In effect, these arguments treat the environment as a product, provided by government, that can be acquired at a certain point in a nation’s development. As affluence grows, they believe, so too does the demand for more environmental amenities. It’s a strange argument for right-wing organizations to make, for it implies collective decision-making, government intervention in the economy and limitless taxation, tempered only by a citizenry’s desire for a clean environment.
In this way, these conservatives have come to accept the environmental logic of socialists. In so doing, they inadvertently endorse planning and regulation, not the free market and the common law, as a desirable medium for environmental decision-making. Do you want less smog in your air or more oxygen in your water? Lobby your parliamentarian and fight it out in the political trenches. Never mind that the common laws — on the books for hundreds of years, until politicians overrode them specifically to permit such pollution — provided a superior, property-right remedy for environmental harm. Never mind that the world’s most environmentally harmful projects — large-scale mining, nuclear plants, massive hydro-electric dams, monoculture agriculture and forestry — have generally required state subsidies or state expropriation of property or both.
Although right-wingers and socialists agree that the environment is a product, they disagree on how much product the government should buy. The two sides then enlist economics and science in cost-benefit battles, with the government as arbiter. Little wonder that politicians decide how much greenhouse gas can be emitted, and by whom. Little wonder that a clean environment is viewed as a luxury product rather than a basic right that societies have traditionally enjoyed and only recently lost.
Hollander himself is no right-winger — he’s a big-government, more-foreign-aid advocate who hopes the West’s concern for the global environment will persuade Westerners to develop the Third World. To his credit, he ignores the half-baked correlations that right-wingers rely on, such as a World Bank analysis that claims fecal coliform bacteria declines at per capita incomes of US$1,375 and sulphur dioxide emissions at US$3,670. Hollander, who considers the eco-affluence science unprovable, ultimately comes to his conclusions on the basis of his educated guess.

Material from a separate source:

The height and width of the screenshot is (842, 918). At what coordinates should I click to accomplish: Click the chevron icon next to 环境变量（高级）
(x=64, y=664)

Also to his credit, Hollander distances himself from his own thesis, as if, in researching his book, he came to realize that affluence, on its own, doesn’t explain much about the environment at all. In contrast to his book’s marketing spin, in Hollander’s text affluence shares top billing with, and depends upon, good governance. In the end, he needs to resort to gymnastics to retain affluence in his equation: “an environmentally sustainable future is within reach for the entire world provided that affluence and democracy replace poverty and tyranny as the dominant human condition.”
Hollander has become a darling of the right because he criticizes the green movement’s extremism. But if you view the environment as a product, the greens have been right more often than not: As Hollander reluctantly admits, the products from the worldwide nuclear power industry have been economic failures and those from dam-building dubious at best.
Meanwhile, the right overlooks Hollander’s advocacy of, for example, massive foreign aid guided by the likes of the World Bank and the IMF, and massive Western government intervention to spend “whatever it costs to attain and maintain a healthy environment.” Hollander’s own extremism doesn’t seem to bother the right, even though he is at odds with principles they hold dear as well as being wrong about the forces destroying the environment.